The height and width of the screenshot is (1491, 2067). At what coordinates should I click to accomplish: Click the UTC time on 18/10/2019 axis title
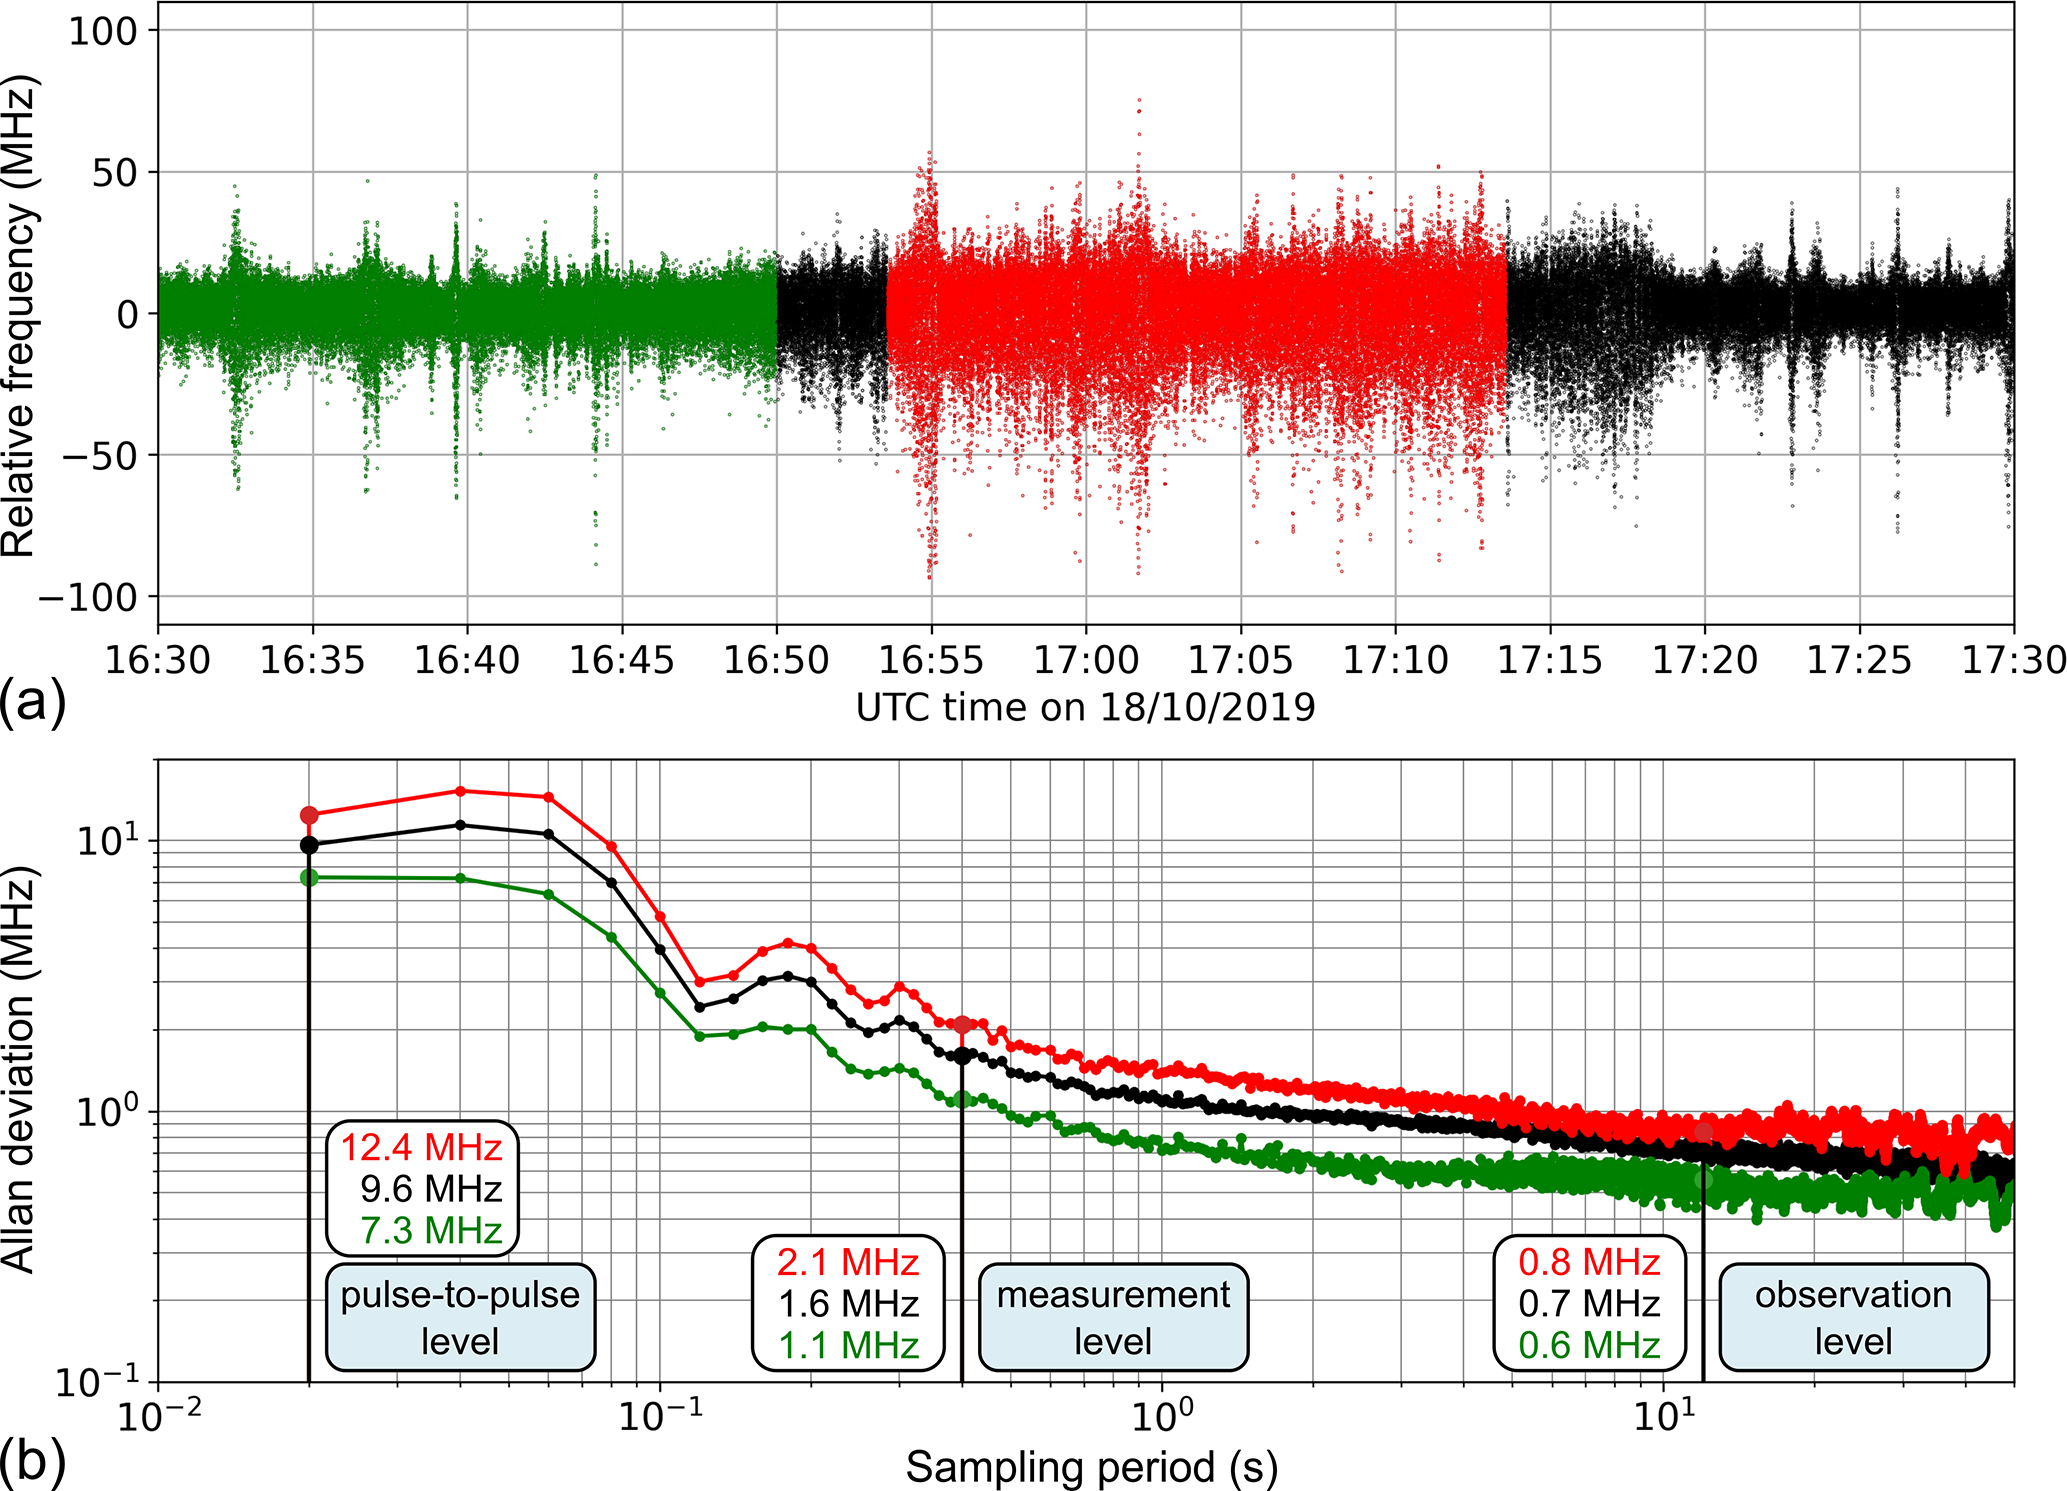point(1085,707)
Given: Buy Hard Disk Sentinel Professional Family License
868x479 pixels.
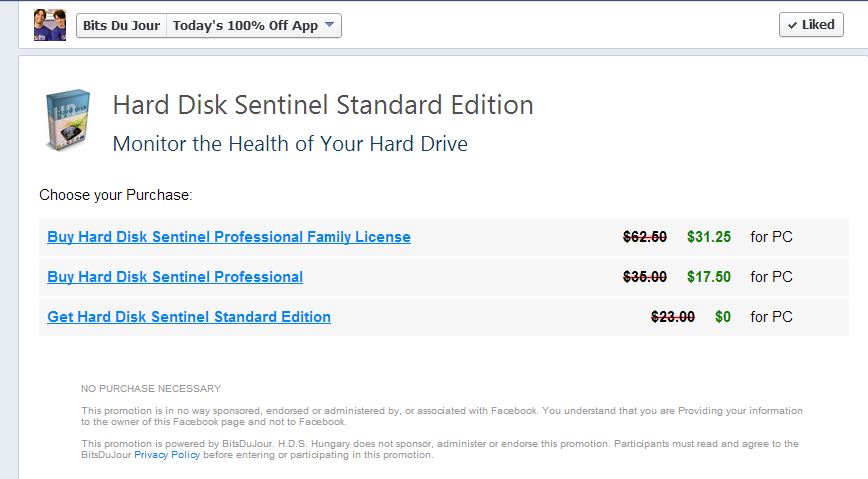Looking at the screenshot, I should (229, 237).
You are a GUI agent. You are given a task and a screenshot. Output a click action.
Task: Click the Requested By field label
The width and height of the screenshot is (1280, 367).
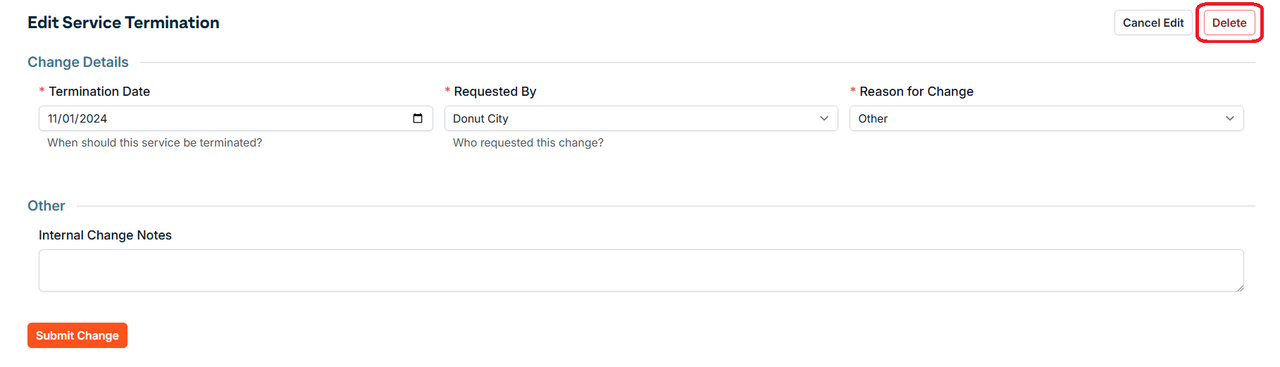point(495,91)
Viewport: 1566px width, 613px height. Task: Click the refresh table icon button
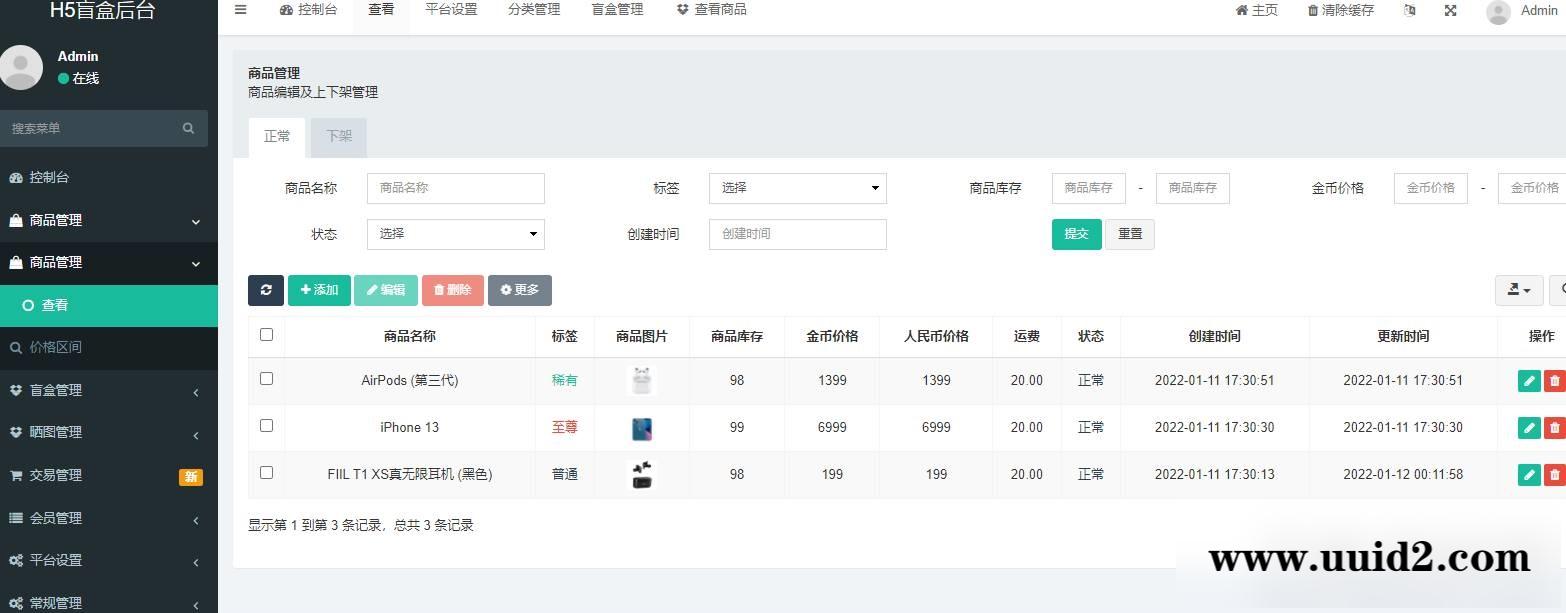[x=266, y=290]
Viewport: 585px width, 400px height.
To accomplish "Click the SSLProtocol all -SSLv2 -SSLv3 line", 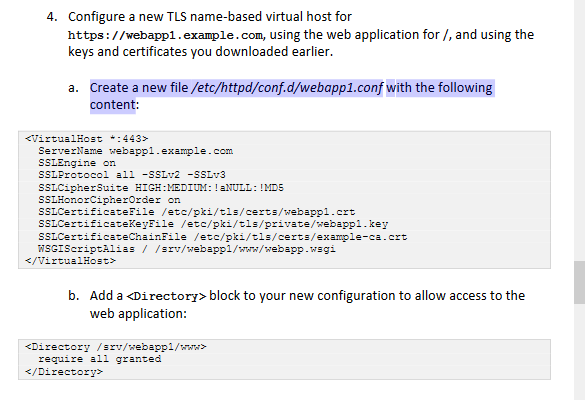I will [x=132, y=175].
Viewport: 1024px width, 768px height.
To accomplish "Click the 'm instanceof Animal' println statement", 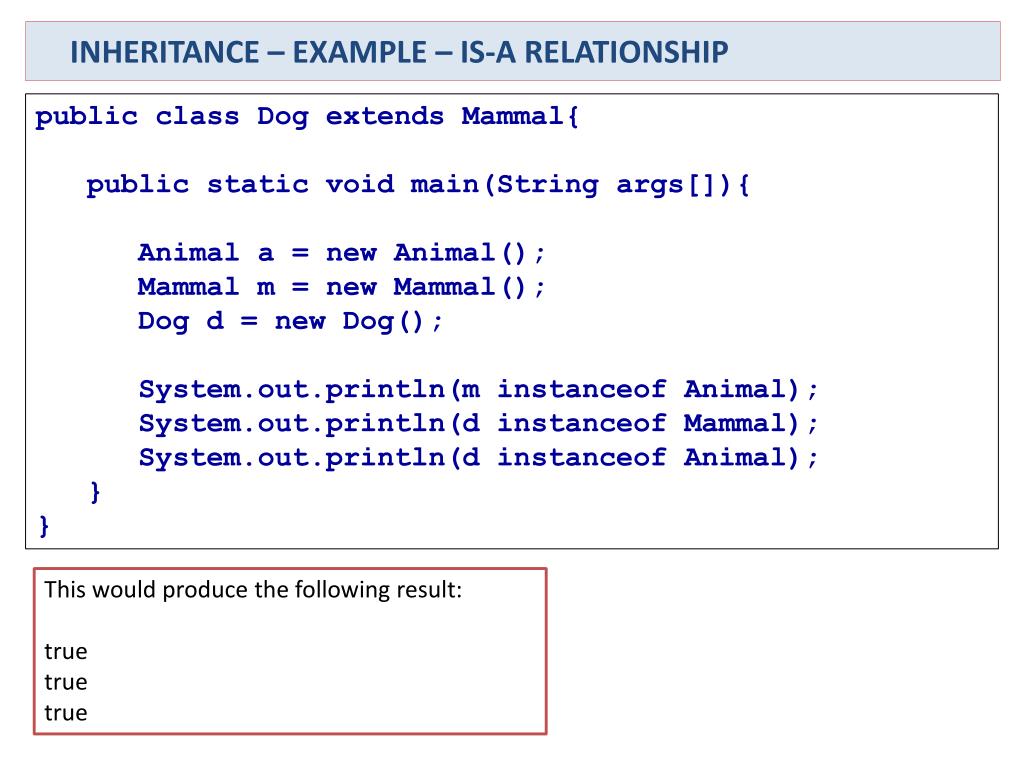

• **What is required**:
Rewrite the rows starting with the line that contains "Viewport: 1024px width, 768px height." and going on through the end of the rows, replacing "statement" with "line" and leaving all else unchanged. Omit the pictures from your answer.

• **Solution below**:
Viewport: 1024px width, 768px height.
To accomplish "Click the 'm instanceof Animal' println line", 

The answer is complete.